All of the records below are to be given again word for word, with the pictures removed.

START Excerpted data

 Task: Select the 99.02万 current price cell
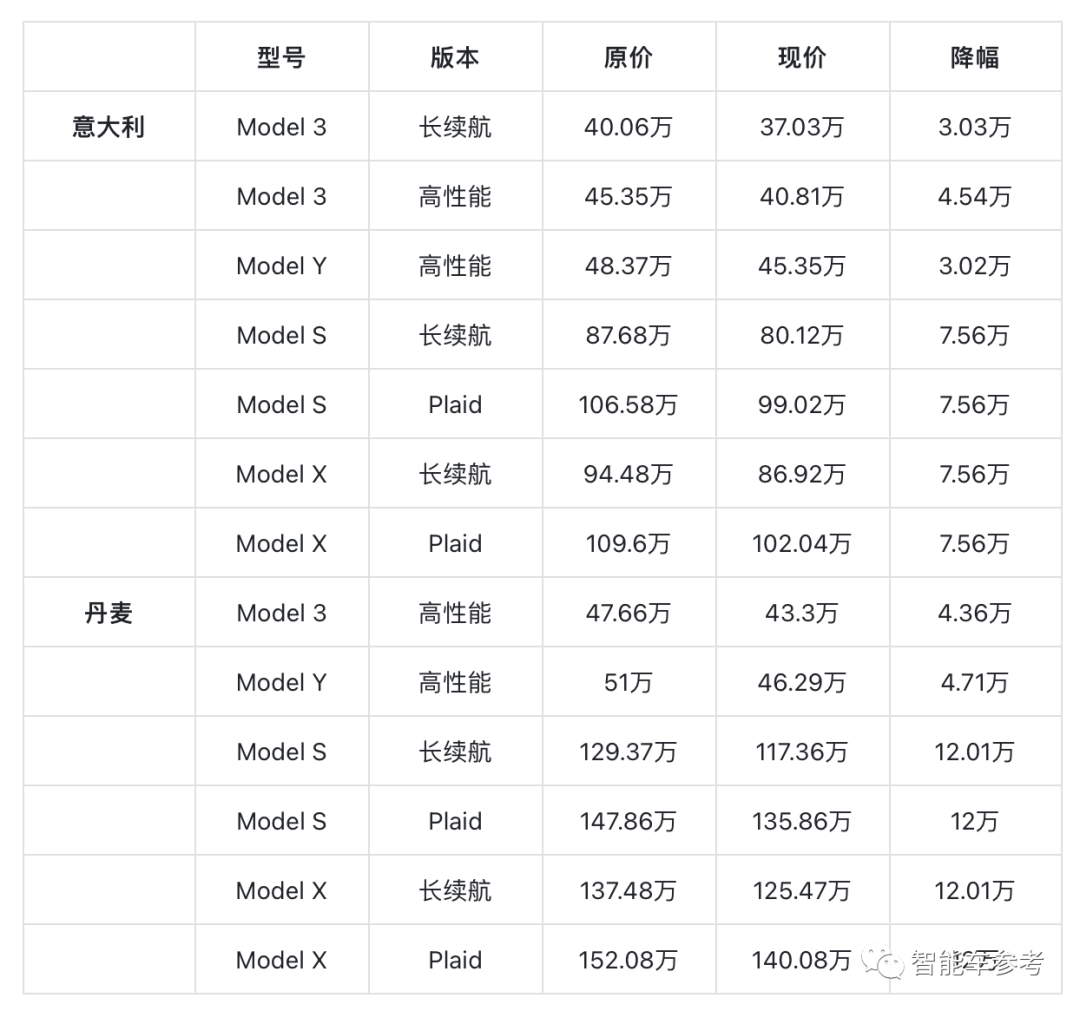click(802, 405)
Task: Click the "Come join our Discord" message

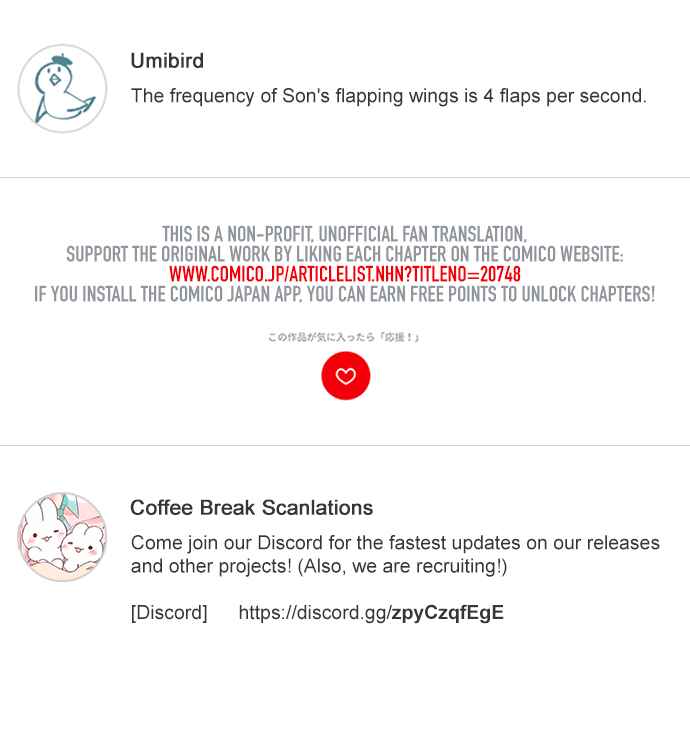Action: [395, 554]
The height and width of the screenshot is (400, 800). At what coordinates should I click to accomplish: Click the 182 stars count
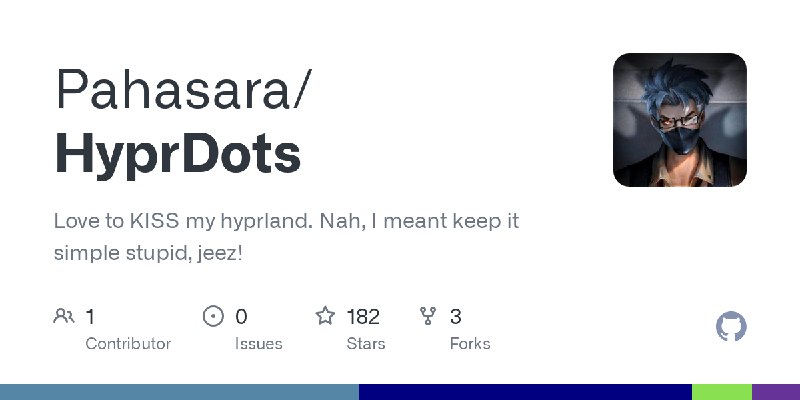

END Excerpted data

→ Response:
 Task: Select the 99.02万 current price cell
click(802, 405)
Task: Click the "Come join our Discord" message

Action: [395, 554]
The height and width of the screenshot is (400, 800). At what coordinates should I click to accomplish: Click the 182 stars count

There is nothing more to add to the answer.